Wholesale prices rose a higher-than-expected 0.6% in April, driven by escalating costs for services and food It’s more evidence that inflation pressures are starting to mount as the country emerges from a recession brought on by the pandemic.
WASHINGTON — Wholesale prices, driven by escalating costs for services and food, jumped 0.6% in April, surprising economists and providing more evidence that inflation pressures are starting to mount with the country emerging from a recession brought on by the pandemic.
The increase in the producer price index, which measures inflationary pressures before they reach consumers, was double the 0.3% gain that economists had been expecting. The increase, reported Thursday by the Labor Department, followed a sizable 1% advance in March.
Over the past 12 months, wholesale prices are up 6.2%, the largest advance since the data was first calculated in 2010.
Food prices shot up 2.1% in April, the biggest monthly tick higher since a similar increase last October. The costs things like airline services and food retailing services, climbed 0.6%. Two-thirds of the increase in wholesale prices was attributed to the jump in the overall cost of such services.

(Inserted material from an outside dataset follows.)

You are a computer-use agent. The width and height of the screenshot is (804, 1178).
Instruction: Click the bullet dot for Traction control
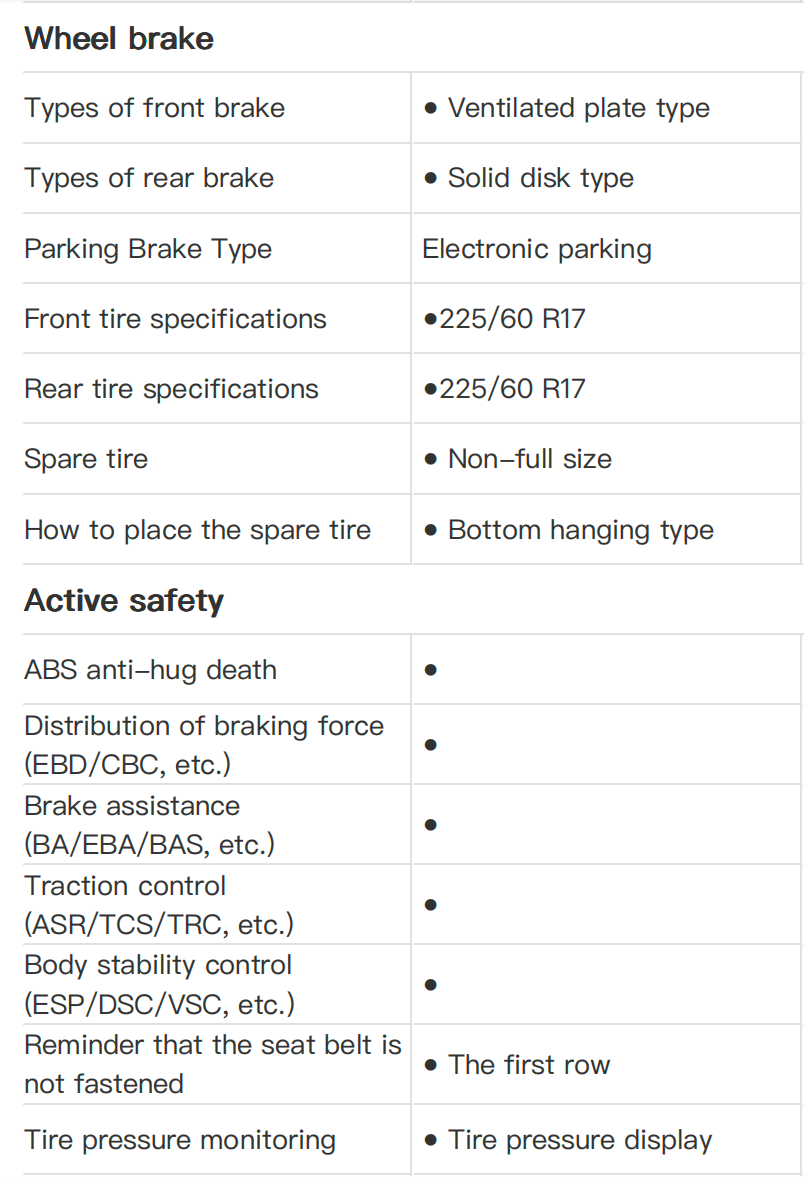431,905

Energy prices fell 2.4% after a string of big gains that began in December. Economists believe that energy prices will resume their upward march soon, reflecting among other things the temporary shutdown of the nation’s largest fuel pipeline due to a cyberattack.

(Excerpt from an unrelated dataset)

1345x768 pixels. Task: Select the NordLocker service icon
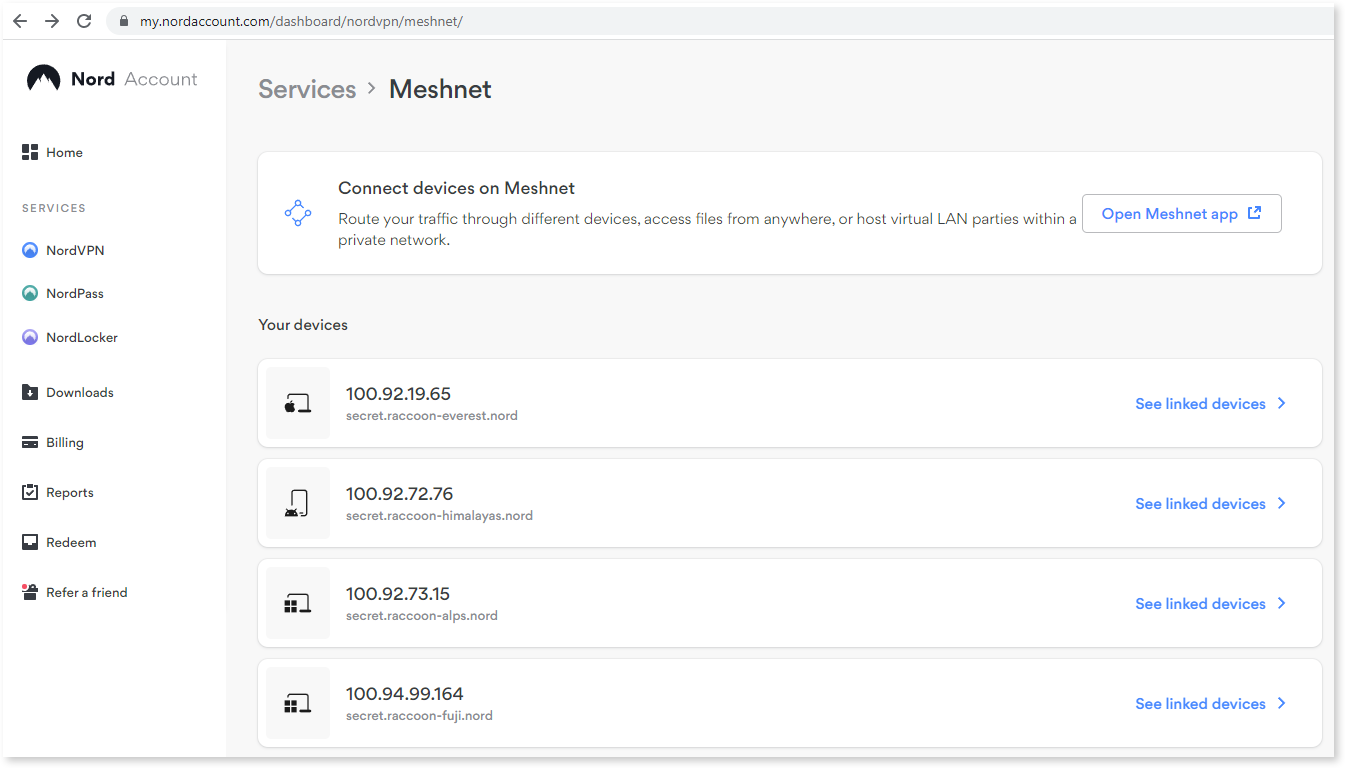[29, 337]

Core inflation, which excludes volatile food and energy costs, rose 0.7% in April, reflecting widespread price pressures that are showing up as demand increases with the wider re-opening of the economy. Over the past 12 months, core inflation at the wholesale level is up 4.1%.

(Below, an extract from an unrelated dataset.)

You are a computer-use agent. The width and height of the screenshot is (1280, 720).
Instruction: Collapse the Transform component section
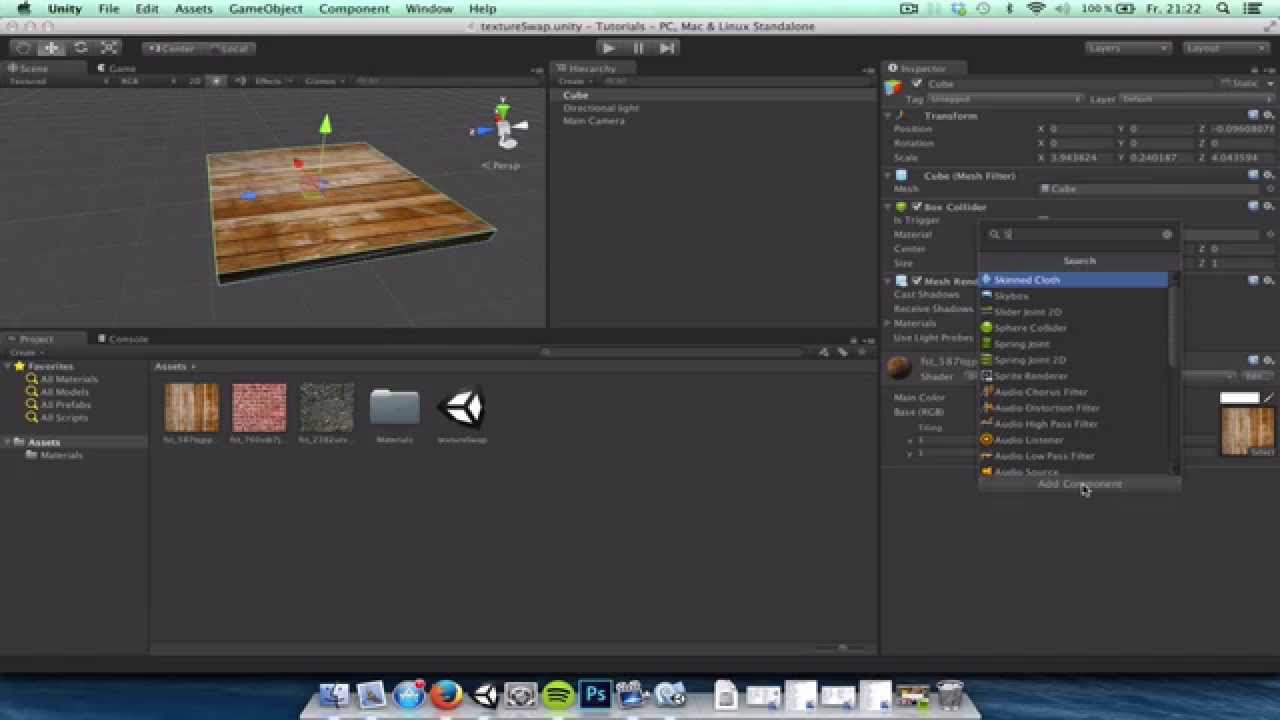click(888, 115)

The report on wholesale inflation came a day after the government reported that consumer prices shot up 0.8% in April, the largest monthly jump in more than a decade, with one-third of the gain attributed to a record 10% increase in used car prices.
Federal Reserve officials including Fed Chairman Jerome Powell insist that the recent price increases will be temporary as the economy re-opens, and not a sign that inflation is getting out of control.
Yet rising prices have jarred Wall Street, which just registered three days of losses and the biggest one-day drop in the S&P 500 since February. Investors fear rising prices will force the central bank to abandon the ultra-low interest rate policies put in place to support the economy after pandemic shutdowns forced millions of people out of work.
However, private economists said despite the reports this week of sizable gains in consumer and wholesale prices, they still believe the price surge is temporary.
“Since we believe much of the acceleration in inflation will be transitory, we share the Fed’s view that this isn’t the start of an upward inflationary spiral,” said Mahir Rasheed, an economist at Oxford Economics. “We look for the pace of inflation to gradually cool heading into 2022.”